3. An increase in pizza sales
In a similar, but much tastier vein, pizza sales data is looked at as an indicator of how the economy is doing. When times are great, people like to go out and try new restaurants and bars in their cities, spending a night on the town at the end of a long work week. However, when things get a bit tighter, people shift to buying less expensive food that they can order in, like pizza, as a reward for a long week in the office. Sales for frozen pizzas and other easy-to-prepare entrees tend to shoot up around tougher economic times, especially since they can be easily bought on sale and stored in bulk. Honestly, I love a good frozen pizza when I can’t be bothered to figure out what to make for dinner, so you’ll catch me with a few pizzas on my grocery list this weekend.
“Don’t look the other way if you start to notice more drugstore makeup hauls on TikTok… It could mean something bigger is happening economically.”
4. A decline in underwear sales
Have you been feeling like you should defer buying boring clothing items in favor of more impactful garments? If so, you can consider yourself in good company these days. Turns out sales of underwear and other “invisible” items like socks and tights tend to decrease as people get more frugal during tough financial times, especially for men. Who needs to replace those old undies with the hole in them when you would get more bang for your buck buying that new dress for work that makes you look and feel a lot more confident? While I’m a huge advocate that sexy underwear helps you feel better overall, I can totally see why new lingerie might be the first thing to go when you need to cut back on your clothes budget. I wonder if this means sales of bulk underwear from Costco tend to go up around this time, too??
5. An increase in secondhand shopping
It turns out that shopping secondhand is also a really great recession indicator. Not surprisingly, people tend to reduce their shopping in traditional stores and turn to thrifting, Facebook Marketplace, and consignment options as a way to save money (and it helps the environment—win-win!). In a recent survey by Smarty, 50 percent of respondents said they’re planning to consider secondhand alternatives instead of traditional shopping in the coming months. A slower economy also means there will likely be more items available at secondhand stores since more people bring in their things to sell to make money. With all this in mind, you can catch me venturing to my local shops regularly.
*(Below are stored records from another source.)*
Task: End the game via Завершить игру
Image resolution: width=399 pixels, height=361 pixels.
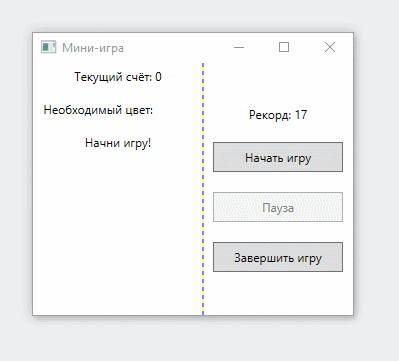Action: coord(278,257)
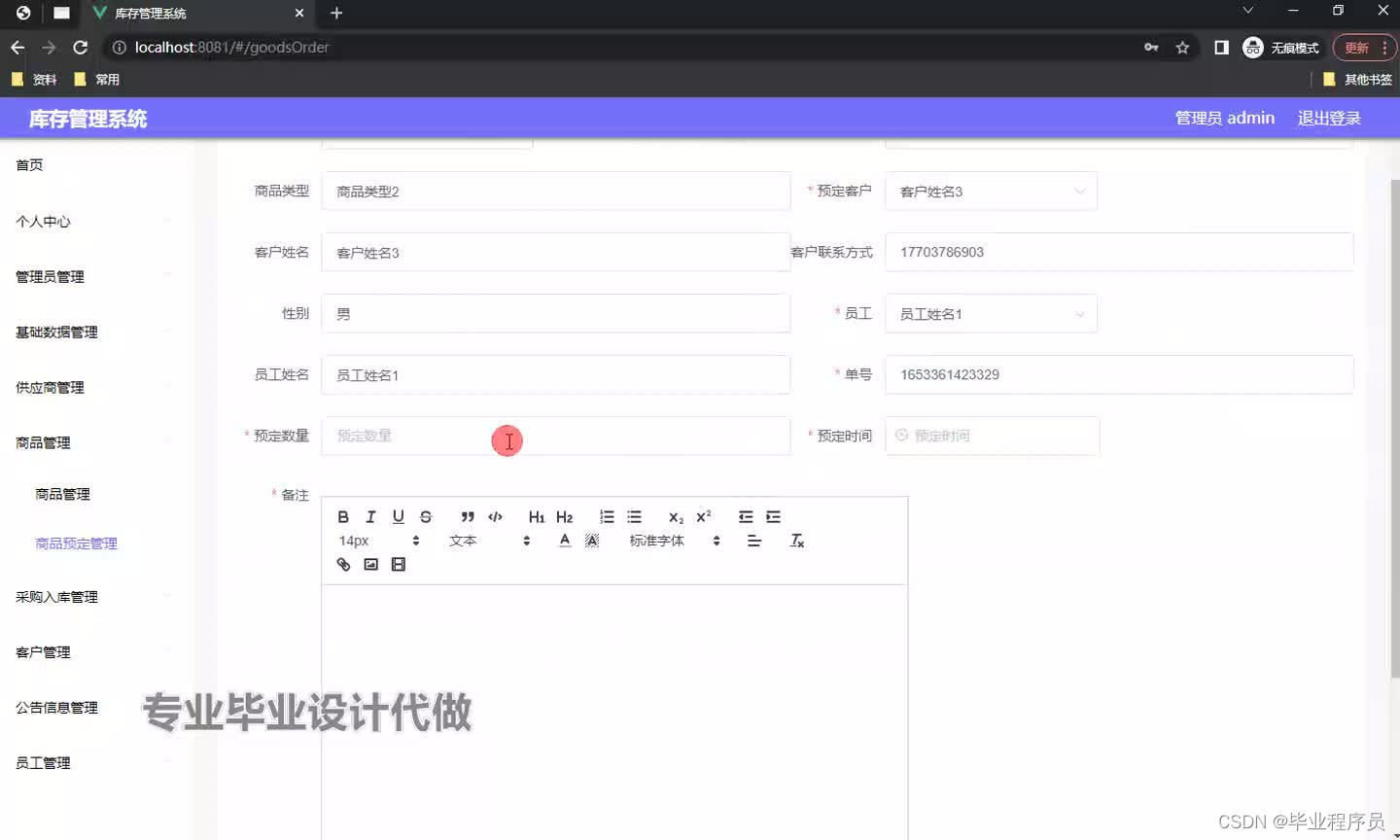Select 商品预定管理 in the sidebar

tap(76, 542)
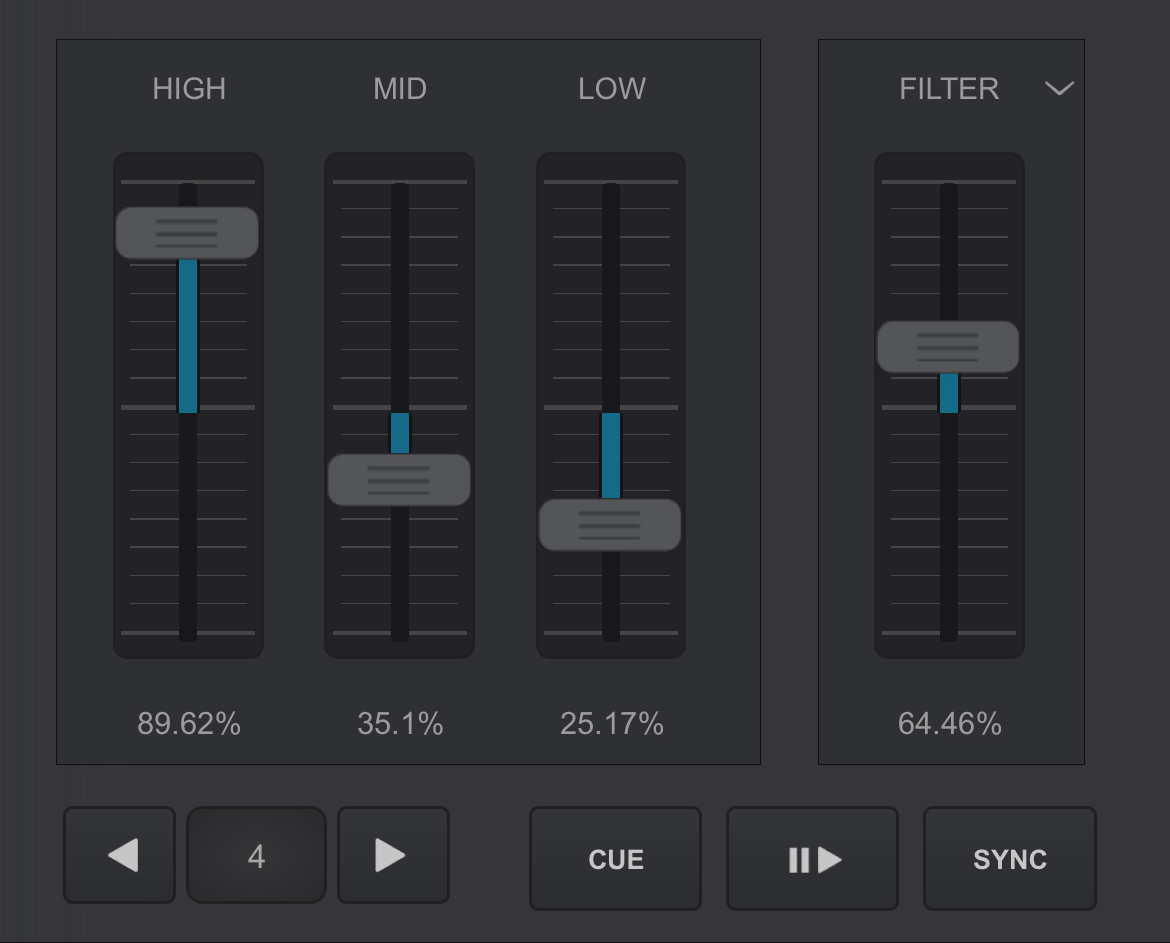Grab the HIGH EQ slider handle
The width and height of the screenshot is (1170, 943).
tap(187, 233)
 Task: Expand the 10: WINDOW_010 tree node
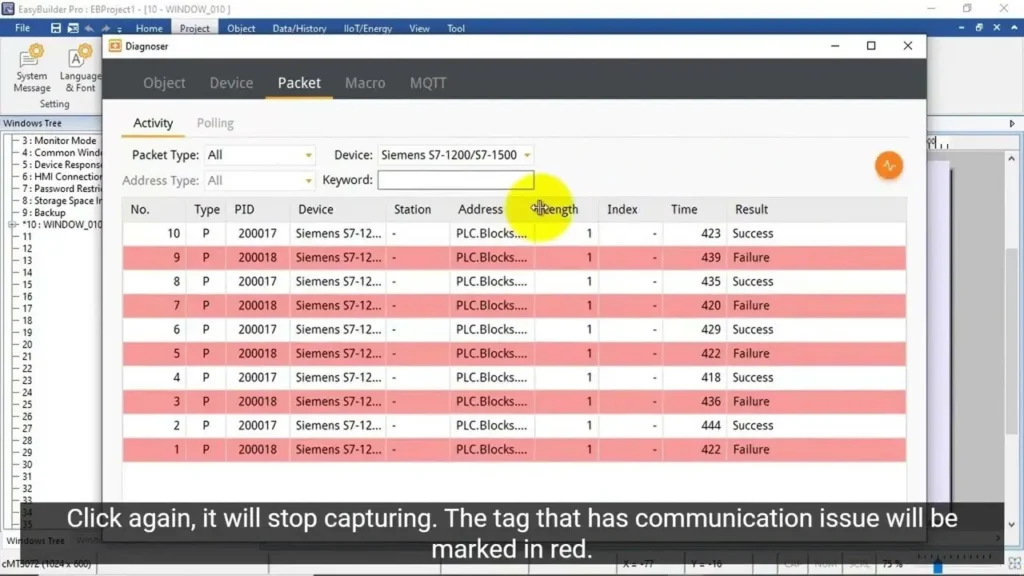tap(12, 225)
6. Reduced consumer spending
When you strip away all the quirky recession indicators of lipstick sales, pizza cravings, and thrift store hauls, they all point to one thing: people spending less. And that’s something the government keeps a very close eye on. When uncertainty is high, most of us cut back on the extras and look for cheaper ways to cover the basics. In the first quarter of 2025, overall spending held relatively steady, but areas like travel and discretionary purchases saw notable dips, according to McKinsey & Co. Because really, who’s splurging on the latest iPhone or a new wardrobe when you’re just trying to stay financially afloat? Since consumer spending drives a big chunk of the economy, these slowdowns can ripple out and affect business growth, hiring, and even job losses.
7. A decrease in industrial demand
If you think about it, the economy is really just one big ongoing cycle, and demand is what drives production (should I change my career to become an economist yet?). If demand is down, production also slows, and that can lead to job losses and further reduced spending for those impacted. So far this year, overall industrial production is down about 0.3 percent across the board. This is especially true for areas like the automotive industry, technology production, and appliances. Since these are big-ticket items, people tend to wait until things are looking better to buy them or buy them secondhand if they need them sooner.
“Sales of underwear and other “invisible” items like socks and tights tend to decrease as people get more frugal during tough financial times.”
8. A rise in unemployment rates
I couldn’t get through an article on the economy without touching on rising unemployment rates. In today’s day and age, getting laid off is often just part of a career trajectory (two-timer here, reporting for duty!), and we likely all know someone who’s been affected. As GDP decreases and everyone pulls back on spending, companies also tend to tighten their belts and reconsider their employee requirements. If you’ve recently been impacted by a layoff, the good news is that you’re far from alone: The unemployment rate has been hovering around 4.2 percent (compared to 3.65 percent in 2023 during the heyday of the “Great Resignation”) and is predicted to stay consistent or even increase in the back half of the year. If you’re looking for work right now, the good news is that it’s possible to land a role during a slower hiring cycle, so don’t let unemployment news discourage you.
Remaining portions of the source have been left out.